## TASK DATA

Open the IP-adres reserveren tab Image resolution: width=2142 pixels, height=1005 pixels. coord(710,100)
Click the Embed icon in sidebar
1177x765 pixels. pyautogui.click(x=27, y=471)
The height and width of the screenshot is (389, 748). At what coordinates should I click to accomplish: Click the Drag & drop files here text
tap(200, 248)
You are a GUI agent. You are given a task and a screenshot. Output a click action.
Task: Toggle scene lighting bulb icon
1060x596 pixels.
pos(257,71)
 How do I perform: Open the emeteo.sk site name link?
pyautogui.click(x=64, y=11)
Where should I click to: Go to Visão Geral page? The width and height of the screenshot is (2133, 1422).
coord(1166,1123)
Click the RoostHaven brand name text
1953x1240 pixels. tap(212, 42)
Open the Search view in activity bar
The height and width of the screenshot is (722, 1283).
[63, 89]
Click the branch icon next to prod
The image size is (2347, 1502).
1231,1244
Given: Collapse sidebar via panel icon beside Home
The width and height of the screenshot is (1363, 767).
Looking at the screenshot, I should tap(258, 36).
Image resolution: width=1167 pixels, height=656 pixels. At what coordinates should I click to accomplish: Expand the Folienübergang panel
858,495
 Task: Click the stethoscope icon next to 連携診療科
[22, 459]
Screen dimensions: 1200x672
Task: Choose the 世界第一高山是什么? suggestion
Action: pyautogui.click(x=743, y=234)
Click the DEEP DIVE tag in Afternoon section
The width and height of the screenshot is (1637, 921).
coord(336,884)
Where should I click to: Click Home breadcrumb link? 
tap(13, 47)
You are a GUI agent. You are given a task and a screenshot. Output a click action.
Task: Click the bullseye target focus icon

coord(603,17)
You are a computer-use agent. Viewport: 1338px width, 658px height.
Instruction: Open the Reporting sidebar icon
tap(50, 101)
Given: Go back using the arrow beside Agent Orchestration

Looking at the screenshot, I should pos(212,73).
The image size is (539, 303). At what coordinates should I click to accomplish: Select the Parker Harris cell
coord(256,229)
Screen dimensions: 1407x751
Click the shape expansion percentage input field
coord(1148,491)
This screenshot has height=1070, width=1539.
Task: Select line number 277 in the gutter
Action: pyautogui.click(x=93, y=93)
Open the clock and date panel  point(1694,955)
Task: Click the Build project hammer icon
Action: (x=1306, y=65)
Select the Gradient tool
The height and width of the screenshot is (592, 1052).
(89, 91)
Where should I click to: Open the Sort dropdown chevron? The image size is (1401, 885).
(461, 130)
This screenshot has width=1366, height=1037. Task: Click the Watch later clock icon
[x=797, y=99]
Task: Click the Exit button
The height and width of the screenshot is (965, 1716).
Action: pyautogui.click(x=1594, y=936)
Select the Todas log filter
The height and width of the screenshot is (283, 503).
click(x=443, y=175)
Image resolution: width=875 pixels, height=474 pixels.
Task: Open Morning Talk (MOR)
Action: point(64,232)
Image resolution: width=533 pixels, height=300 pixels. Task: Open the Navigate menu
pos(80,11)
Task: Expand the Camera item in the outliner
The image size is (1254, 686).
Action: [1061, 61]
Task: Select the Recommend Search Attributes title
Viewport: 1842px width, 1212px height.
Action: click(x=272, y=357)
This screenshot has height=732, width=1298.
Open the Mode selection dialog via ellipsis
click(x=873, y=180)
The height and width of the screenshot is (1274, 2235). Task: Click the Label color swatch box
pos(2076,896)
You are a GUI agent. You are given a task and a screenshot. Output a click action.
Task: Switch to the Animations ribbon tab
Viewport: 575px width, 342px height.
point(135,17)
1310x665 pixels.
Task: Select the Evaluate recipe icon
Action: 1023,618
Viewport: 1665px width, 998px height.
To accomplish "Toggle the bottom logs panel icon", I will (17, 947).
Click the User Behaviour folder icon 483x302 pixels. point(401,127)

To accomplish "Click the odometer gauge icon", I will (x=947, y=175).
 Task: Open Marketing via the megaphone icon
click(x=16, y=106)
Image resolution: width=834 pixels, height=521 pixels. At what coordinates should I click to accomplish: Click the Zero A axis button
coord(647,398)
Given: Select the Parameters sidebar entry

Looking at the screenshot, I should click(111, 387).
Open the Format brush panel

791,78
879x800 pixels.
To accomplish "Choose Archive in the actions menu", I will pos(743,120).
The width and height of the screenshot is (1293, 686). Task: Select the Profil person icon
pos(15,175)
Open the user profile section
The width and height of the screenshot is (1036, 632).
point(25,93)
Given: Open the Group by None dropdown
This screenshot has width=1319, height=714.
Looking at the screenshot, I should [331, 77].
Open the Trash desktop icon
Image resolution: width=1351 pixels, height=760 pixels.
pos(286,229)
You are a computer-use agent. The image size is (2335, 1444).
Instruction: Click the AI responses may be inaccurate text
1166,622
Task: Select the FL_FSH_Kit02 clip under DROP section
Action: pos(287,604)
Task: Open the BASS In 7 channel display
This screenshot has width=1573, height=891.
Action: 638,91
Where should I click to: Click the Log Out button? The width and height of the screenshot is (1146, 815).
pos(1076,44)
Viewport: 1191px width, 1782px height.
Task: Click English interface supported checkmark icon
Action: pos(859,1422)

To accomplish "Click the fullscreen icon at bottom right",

## TASK DESCRIPTION
From the records above, extract everything verbatim.

## SOLUTION TO THE EXERCISE
Open the IP-adres reserveren tab Image resolution: width=2142 pixels, height=1005 pixels. coord(710,100)
Click the Embed icon in sidebar
1177x765 pixels. pyautogui.click(x=27, y=471)
The height and width of the screenshot is (389, 748). At what coordinates should I click to accomplish: Click the Drag & drop files here text
tap(200, 248)
You are a GUI agent. You are given a task and a screenshot. Output a click action.
Task: Toggle scene lighting bulb icon
1060x596 pixels.
pos(257,71)
 How do I perform: Open the emeteo.sk site name link?
pyautogui.click(x=64, y=11)
Where should I click to: Go to Visão Geral page? The width and height of the screenshot is (2133, 1422).
coord(1166,1123)
Click the RoostHaven brand name text
1953x1240 pixels. tap(212, 42)
Open the Search view in activity bar
The height and width of the screenshot is (722, 1283).
[63, 89]
Click the branch icon next to prod
The image size is (2347, 1502).
1231,1244
Given: Collapse sidebar via panel icon beside Home
The width and height of the screenshot is (1363, 767).
Looking at the screenshot, I should tap(258, 36).
Image resolution: width=1167 pixels, height=656 pixels. At what coordinates should I click to accomplish: Expand the Folienübergang panel
858,495
 Task: Click the stethoscope icon next to 連携診療科
[22, 459]
Screen dimensions: 1200x672
Task: Choose the 世界第一高山是什么? suggestion
Action: pyautogui.click(x=743, y=234)
Click the DEEP DIVE tag in Afternoon section
The width and height of the screenshot is (1637, 921).
coord(336,884)
Where should I click to: Click Home breadcrumb link? 
tap(13, 47)
You are a GUI agent. You are given a task and a screenshot. Output a click action.
Task: Click the bullseye target focus icon

coord(603,17)
You are a computer-use agent. Viewport: 1338px width, 658px height.
Instruction: Open the Reporting sidebar icon
tap(50, 101)
Given: Go back using the arrow beside Agent Orchestration

Looking at the screenshot, I should pos(212,73).
The image size is (539, 303). At what coordinates should I click to accomplish: Select the Parker Harris cell
coord(256,229)
Screen dimensions: 1407x751
Click the shape expansion percentage input field
coord(1148,491)
This screenshot has height=1070, width=1539.
Task: Select line number 277 in the gutter
Action: pyautogui.click(x=93, y=93)
Open the clock and date panel  point(1694,955)
Task: Click the Build project hammer icon
Action: (x=1306, y=65)
Select the Gradient tool
The height and width of the screenshot is (592, 1052).
(89, 91)
Where should I click to: Open the Sort dropdown chevron? The image size is (1401, 885).
(461, 130)
This screenshot has width=1366, height=1037. Task: Click the Watch later clock icon
[x=797, y=99]
Task: Click the Exit button
The height and width of the screenshot is (965, 1716).
Action: pyautogui.click(x=1594, y=936)
Select the Todas log filter
The height and width of the screenshot is (283, 503).
click(x=443, y=175)
Image resolution: width=875 pixels, height=474 pixels.
Task: Open Morning Talk (MOR)
Action: point(64,232)
Image resolution: width=533 pixels, height=300 pixels. Task: Open the Navigate menu
pos(80,11)
Task: Expand the Camera item in the outliner
The image size is (1254, 686).
Action: [1061, 61]
Task: Select the Recommend Search Attributes title
Viewport: 1842px width, 1212px height.
Action: click(x=272, y=357)
This screenshot has height=732, width=1298.
Open the Mode selection dialog via ellipsis
click(x=873, y=180)
The height and width of the screenshot is (1274, 2235). Task: Click the Label color swatch box
pos(2076,896)
You are a GUI agent. You are given a task and a screenshot. Output a click action.
Task: Switch to the Animations ribbon tab
Viewport: 575px width, 342px height.
point(135,17)
1310x665 pixels.
Task: Select the Evaluate recipe icon
Action: 1023,618
Viewport: 1665px width, 998px height.
To accomplish "Toggle the bottom logs panel icon", I will (17, 947).
Click the User Behaviour folder icon 483x302 pixels. point(401,127)

To accomplish "Click the odometer gauge icon", I will (x=947, y=175).
 Task: Open Marketing via the megaphone icon
click(x=16, y=106)
Image resolution: width=834 pixels, height=521 pixels. At what coordinates should I click to accomplish: Click the Zero A axis button
coord(647,398)
Given: Select the Parameters sidebar entry

Looking at the screenshot, I should click(111, 387).
Open the Format brush panel

791,78
879x800 pixels.
To accomplish "Choose Archive in the actions menu", I will pos(743,120).
The width and height of the screenshot is (1293, 686). Task: Select the Profil person icon
pos(15,175)
Open the user profile section
The width and height of the screenshot is (1036, 632).
point(25,93)
Given: Open the Group by None dropdown
This screenshot has width=1319, height=714.
Looking at the screenshot, I should [331, 77].
Open the Trash desktop icon
Image resolution: width=1351 pixels, height=760 pixels.
pos(286,229)
You are a computer-use agent. The image size is (2335, 1444).
Instruction: Click the AI responses may be inaccurate text
1166,622
Task: Select the FL_FSH_Kit02 clip under DROP section
Action: pos(287,604)
Task: Open the BASS In 7 channel display
This screenshot has width=1573, height=891.
Action: 638,91
Where should I click to: Click the Log Out button? The width and height of the screenshot is (1146, 815).
pos(1076,44)
Viewport: 1191px width, 1782px height.
Task: Click English interface supported checkmark icon
Action: pos(859,1422)

To accomplish "Click the fullscreen icon at bottom right",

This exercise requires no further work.